The report lists a few attributes of successful data and AI technology foundations, including a democratization of data to involve a greater number of data literate employees who can configure and improve AI algorithms. Openness is another attribute, with open standards and data formats allowing organizations to source data, insights, and tools externally to facilitate collaboration. Third, a multi-cloud approach can give access to faster and more powerful data processing but involves data management complexity, and technology foundations should include platforms with centralized capabilities such as MLOps.

The report concludes that for many organizations, the journey to becoming AI-driven has just begun: “CIOs recognize that their organizations have thus far only scratched the surface of the efficiency, speed, innovation, and other gains that the use of AI and machine learning can generate across different functions. They also recognize that the data, talent, and other foundations they are putting in place to support AI development cannot remain static,” the report states. “The foundations must evolve not just to enable the critical scale of use cases to be reached, but also to keep pace with future advances in the science of AI and the demands they may pose for additional power, expertise, and process change.”

These are the impediments to achieving AI goals, cited by survey respondents. Source: Databricks/MIT Technology Review

Databricks says the challenge of becoming AI-driven starts with data architecture that is equipped to handle workloads for business analytics, data engineering, data streaming, and machine learning. The company says a unified platform, such as a data lakehouse, can provide flexible, high-performance analytics, data science, and ML by combining the performance, reliability, and governance of data warehouses with the scalability, low cost, and workload flexibility of the data lake.

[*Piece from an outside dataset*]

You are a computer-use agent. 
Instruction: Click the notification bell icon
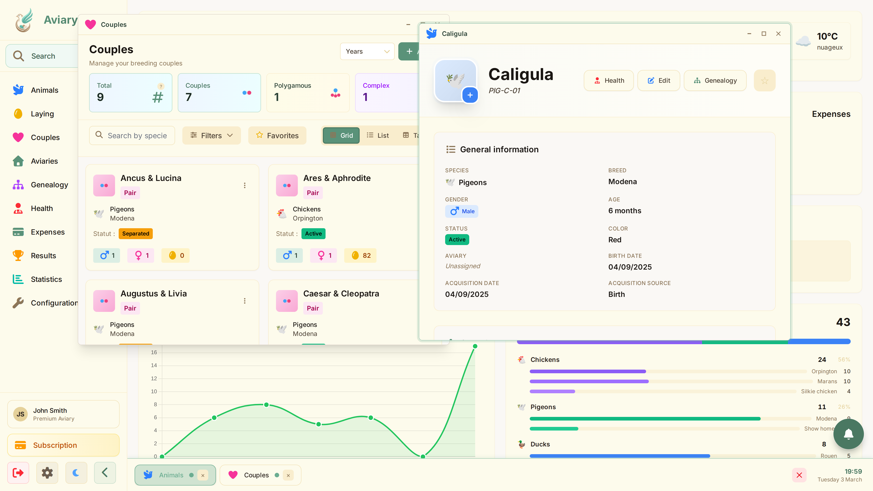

“These insights from global CIOs are consistent with what we hear in the field. AI-ready data is no longer a nice-to-have — it is critical to solve real-world problems and drive business outcomes,” says Chris D’Agostino, Global Field CTO at Databricks. “An open and unified platform like the Databricks Lakehouse enables organizations to put their data into action and we are committed to ongoing innovations that will empower business leaders to deploy and scale mission-critical AI projects successfully.”